AsahiLinux-docs/docs/SW-Boot.md

Apple Silicon devices seem to follow a boot flow very similar to modern iOS devices.

# Stage 0 (SecureROM)

This stage is located in the boot [ROM](Glossary.md#r). Among others, it verifies, loads and executes normal stage 1 from [NOR](Glossary.md#n). If this fails, it falls back to [DFU](Glossary.md#d) and wait for an [iBSS](Glossary.md#i) loader to be sent, before continuing with the [DFU](Glossary.md#d) flow at stage 1.

# Normal flow

## Stage 1 (LLB/iBoot1)

This stage is the primary early loader, located in the on-board [NOR](Glossary.md#n). This boot stage very roughly goes as follows:

* Read the `boot-volume` variable from [NVRAM](Glossary.md#n): its format is `<gpt-partition-type-uuid>:<gpt-partition-uuid>:<volume-group-uuid>`. Other related variables seem to be `update-volume` and `upgrade-boot-volume`, possibly selected by metadata inside the `boot-info-payload` variable;
* Get the local policy hash:
  - First try the local proposed hash ([SEP](Glossary.md#s) command 11);
  - If that is not available, get the local blessed hash ([SEP](Glossary.md#s) command 14)
* Read the local boot policy, located on the iSCPreboot partition at `/<volume-group-uuid>/LocalPolicy/<policy-hash>.img4`. This boot policy has the following specific metadata keys:
  - `vuid`: UUID: Volume group UUID - same as above
  - `kuid`: UUID: KEK group UUID
  - `lpnh`: SHA384: Local policy nonce hash
  - `rpnh`: SHA384: Remote policy nonce hash
  - `nsih`: SHA384: Next-stage IMG4 hash
  - `coih`: SHA384: fuOS (custom kernelcache) IMG4 hash
  - `auxp`: SHA384: Auxiliary user-authorized kernel extensions hash
  - `auxi`: SHA384: Auxiliary kernel cache IMG4 hash
  - `auxr`: SHA384: Auxiliary kernel extension recept hash
  - `prot`: SHA384: Paired Recovery manifest hash
  - `lobo`: bool: Local boot policy
  - `smb0`: bool: Reduced security enabled
  - `smb1`: bool: Permissive security enabled
  - `smb2`: bool: Third-party kernel extensions enabled
  - `smb3`: bool: Manual mobile device management (MDM) enrollment
  - `smb4`: bool?: MDM device enrollment program disabled
  - `sip0`: u16: SIP customized
  - `sip1`: bool: Signed system volume (`csrutil authenticated-boot`) disabled
  - `sip2`: bool: CTRR ([configurable text region read-only](https://keith.github.io/xcode-man-pages/bputil.1.html)) disabled
  - `sip3`: bool: `boot-args` filtering disabled

  And optionally the following linked manifests, each located at `/<volume-group-uuid>/LocalPolicy/<policy-hash>.<id>.im4m`
  - `auxk`: AuxKC (third party kext) manifest
  - `fuos`: fuOS (custom kernelcache) manifest

* If loading the next stage:

  - The boot directory is located at the target partition Preboot subvolume, at path `/<volume-uuid>/boot/<local-policy.metadata.nsih>`;
  - Decrypt, verify and execute `<boot-dir>/usr/standalone/firmware/iBoot.img4` with the device tree and other firmware files in the same directory.
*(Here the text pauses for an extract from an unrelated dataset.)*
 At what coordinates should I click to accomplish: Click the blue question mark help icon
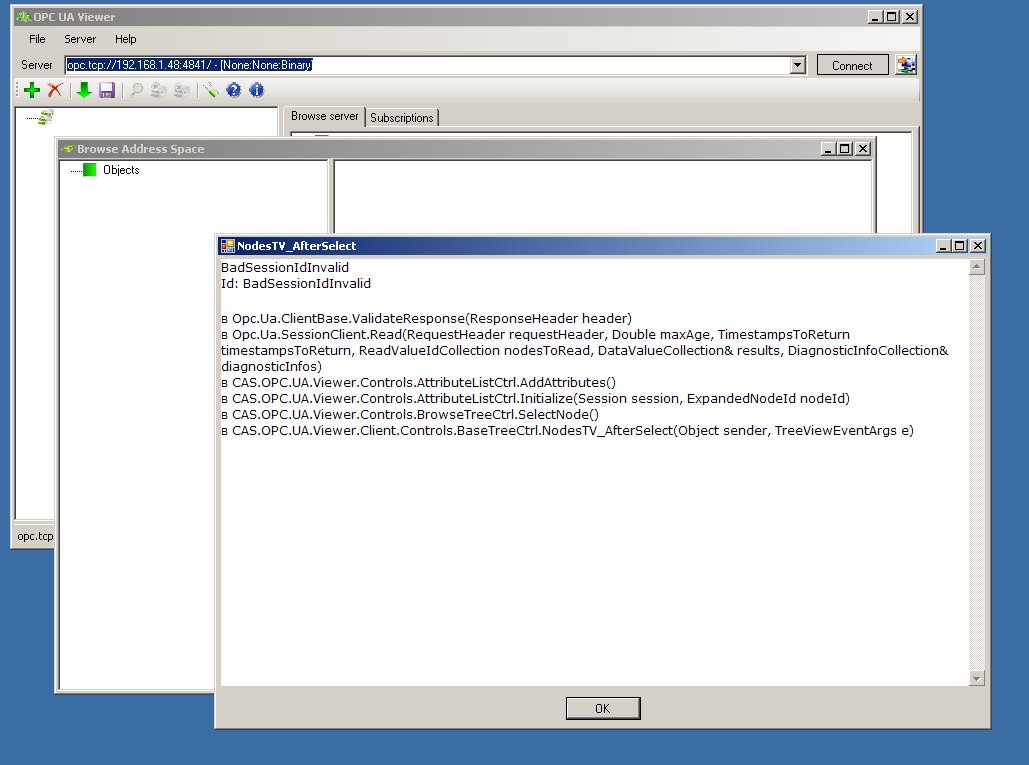click(x=234, y=90)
No evidence towards other metadata descriptors yet.

* If loading a custom stage ([fuOS](Glossary.md#f)):

  - ...

If it fails at any point during this, it will either error out or fall back to [DFU](Glossary.md#d), waiting for an iBEC loader to be sent, before continuing with the [DFU](Glossary.md#d) flow at stage 2.

## Stage 2 (iBoot2)

This stage is the OS-level loader, located inside the OS partition and shipped as part of macOS. It loads the rest of the system.

# [DFU](Glossary.md#d) flow

## Stage 1 (iBSS)

This stage is sent to the device by the "reviving" host. It bootstraps, verifies and runs the second stage, iBEC.

## Stage 2 (iBEC)

# Modes

Once booted, the [AP](Glossary.md#a) can be in one of several boot modes, as confirmed by the [SEP](Glossary.md#s):

|  ID | Name                                      |
|----:|-------------------------------------------|
|   0 | macOS                                     |
|   1 | 1TR ("one true" recoveryOS)               |
|   2 | recoveryOS ("ordinary" recoveryOS)        |
|   3 | kcOS                                      |
|   4 | restoreOS                                 |
| 255 | unknown                                   |

The [SEP](Glossary.md#s) only allows execution of certain commands (such as editing the boot policy) in [1TR](Glossary.md#1), or it will fail with error 11, "AP boot mode".